THE government has officially adopted a new target poverty rate of 11% by the time it steps down in 2022, from 14% previously, the National Economic and Development Authority (NEDA) said, after the more ambitious target was cleared by economic managers.

The adjustment “was approved in the previous meeting of the Development Budget Coordination Committee (DBCC),” it said in a statement released yesterday.

The DBCC had its 177th meeting on Dec. 11, during which it slashed economic growth projections and revised some macroeconomic assumptions.

The Philippine Statistics Authority reported that poverty incidence dropped to 16.6% in 2018 from the revised 23.3% in 2015, the equivalent of 5.9 million Filipinos lifted out of poverty.

This translated to an average of a 2.23 percentage point drop yearly up to 2018, “making the previous target achievable by mid-2022,” NEDA said.

According to Socioeconomic Planning Secretary Ernesto M. Pernia, the new target, if realized, will be “the first time in history that the poverty rate will be halved in just six years, a significant contribution and achievement of this administration.”

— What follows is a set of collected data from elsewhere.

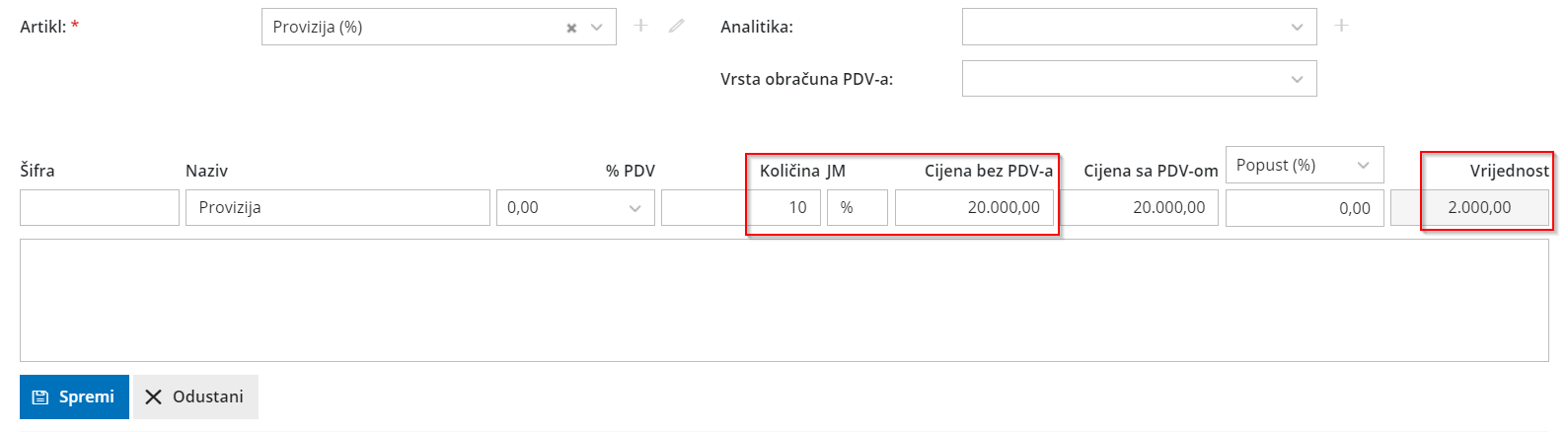The width and height of the screenshot is (1568, 432).
Task: Expand the % PDV rate dropdown
Action: pyautogui.click(x=575, y=207)
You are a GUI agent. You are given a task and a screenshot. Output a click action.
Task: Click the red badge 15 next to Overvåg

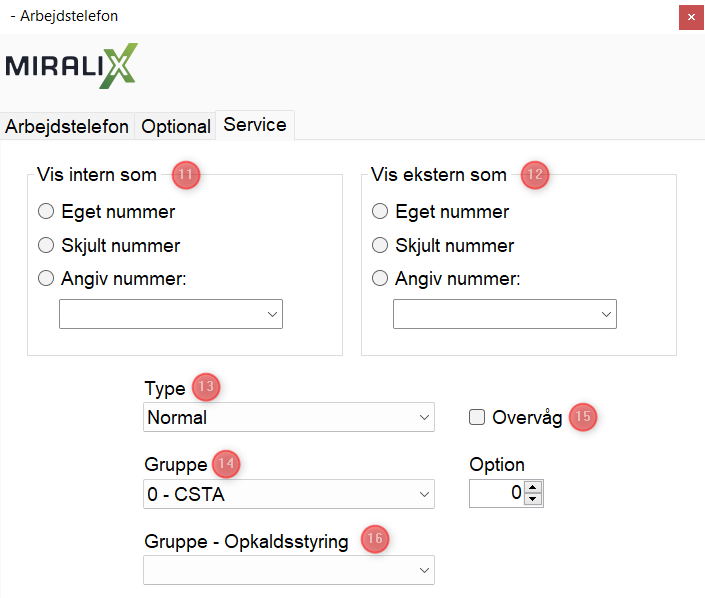tap(583, 418)

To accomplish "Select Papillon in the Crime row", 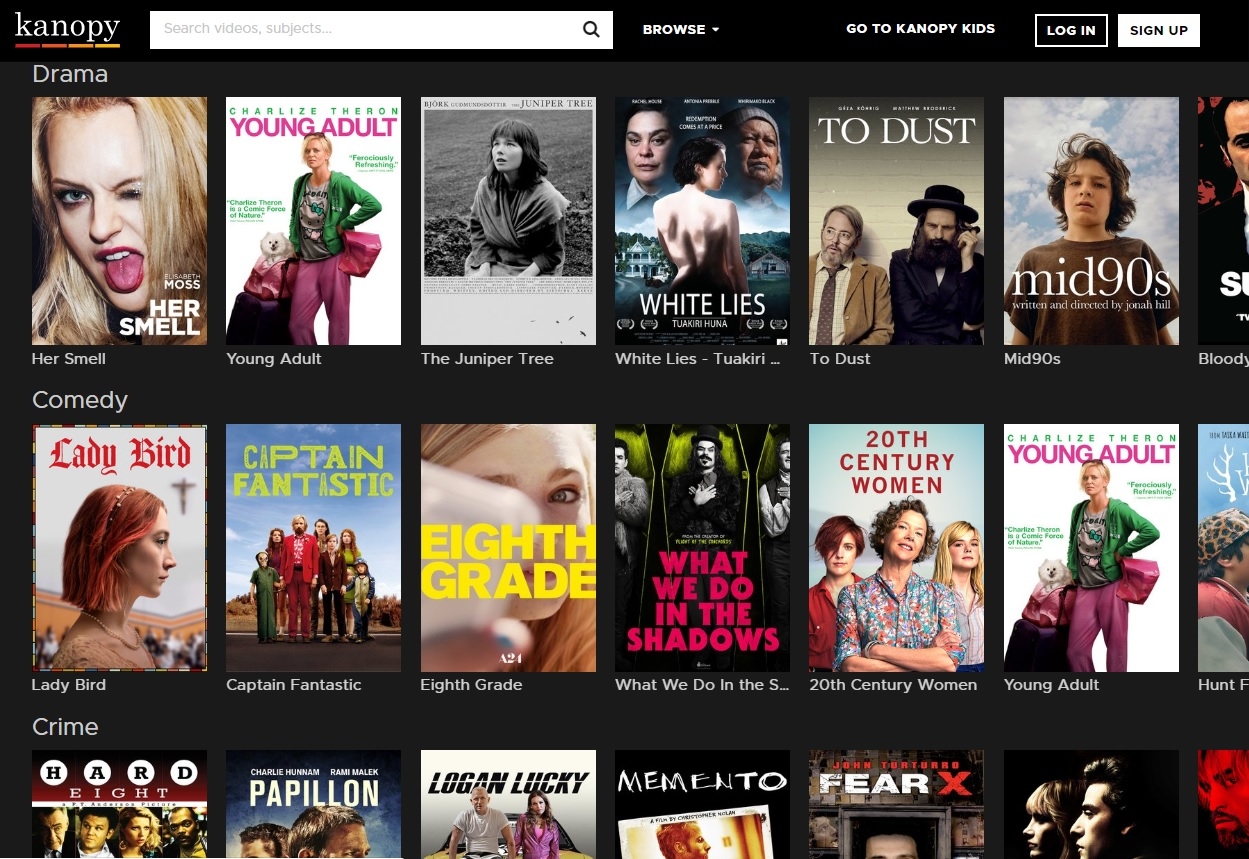I will (x=313, y=805).
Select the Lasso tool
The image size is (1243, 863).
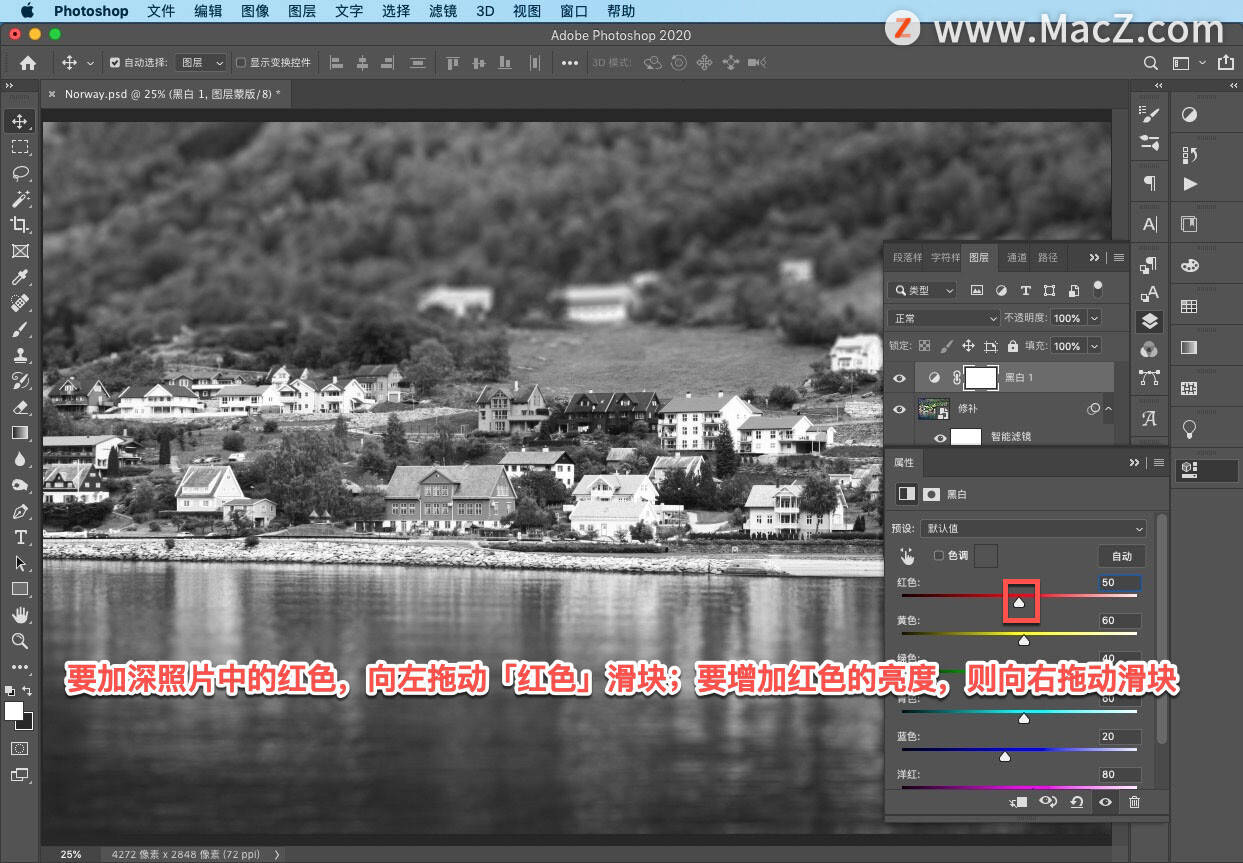20,173
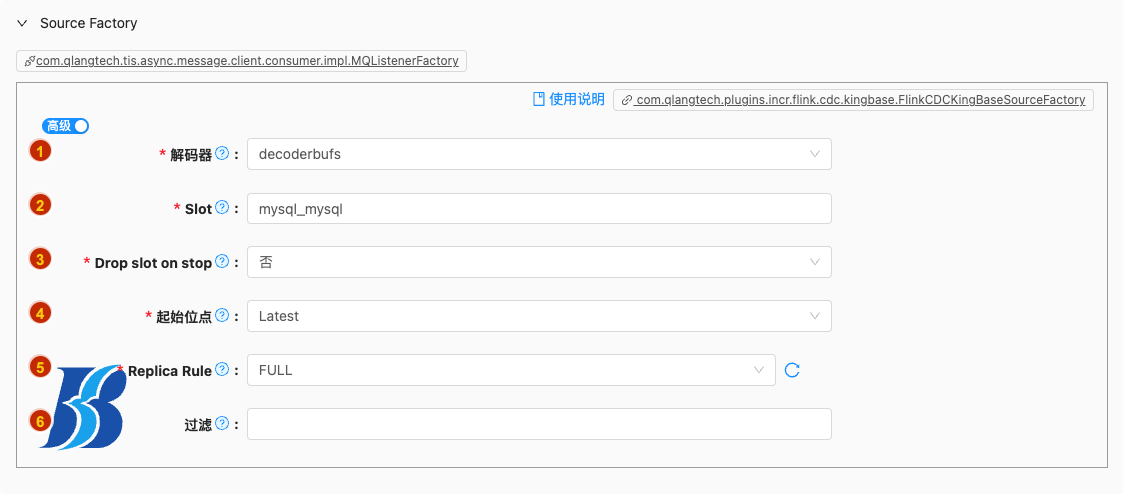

Mr. Pernia has said that the economic managers will review and adjust the poverty reduction target, which could eventually range between 10% and 12%.

“Inclusive, job-generating growth and better-targeted programs helped increase the incomes of the poor. For those in the bottom 30% of the population, mean per capita income increased by 31.9%, outpacing the income growth of those in the top 20% of households,” Mr. Pernia was quoted as saying.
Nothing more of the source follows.